▸ **MATERIAL FOR THIS EXERCISE**:
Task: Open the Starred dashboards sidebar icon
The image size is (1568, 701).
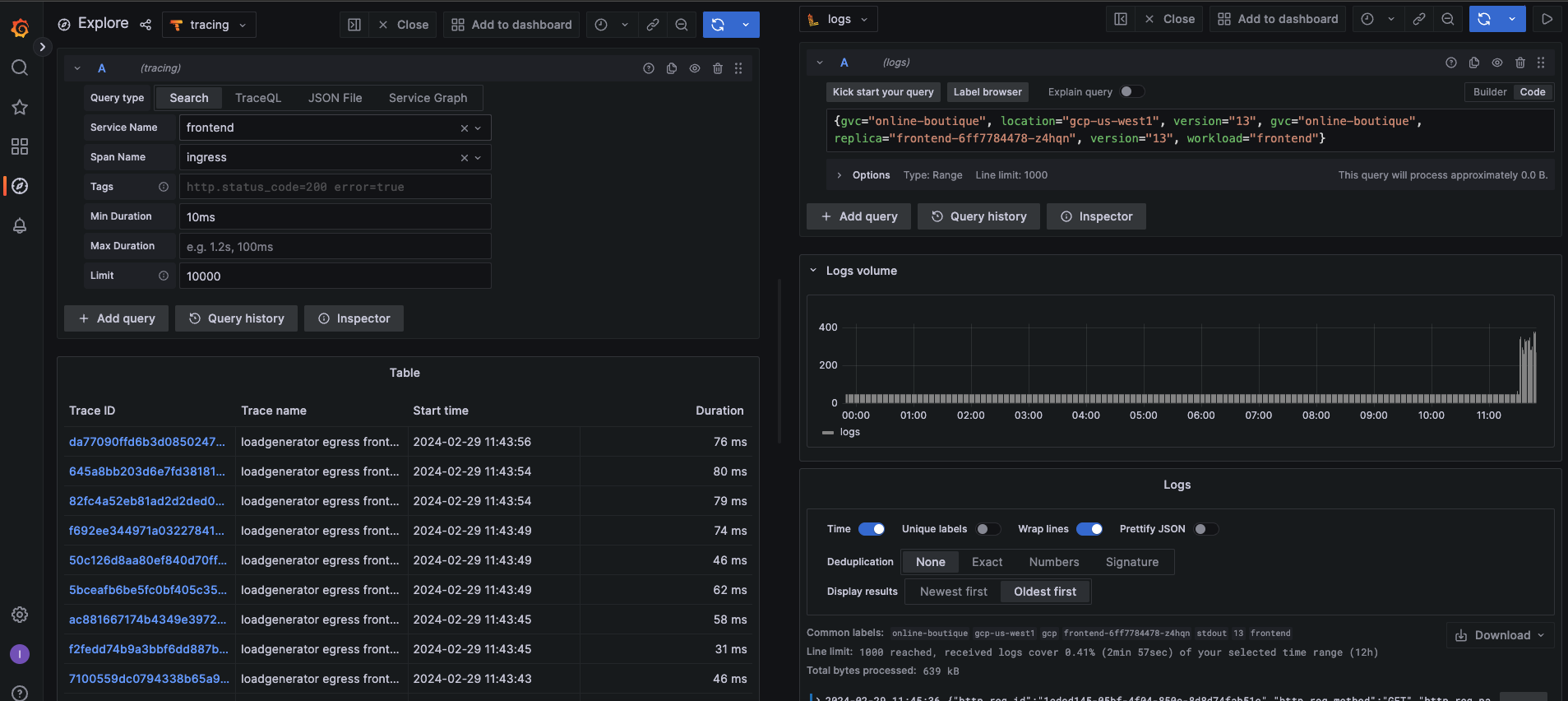Action: click(20, 107)
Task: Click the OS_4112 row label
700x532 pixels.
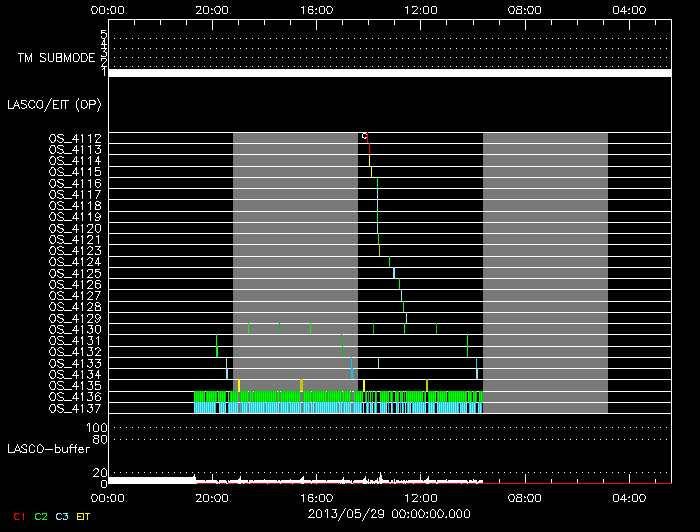Action: click(74, 138)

▸ **ABOUT THIS TASK**: Print every line above exactly. Leave the pictures out.

▸ **RESULT FOR THIS TASK**:
Task: Open the Starred dashboards sidebar icon
The image size is (1568, 701).
Action: click(20, 107)
Task: Click the OS_4112 row label
700x532 pixels.
Action: click(74, 138)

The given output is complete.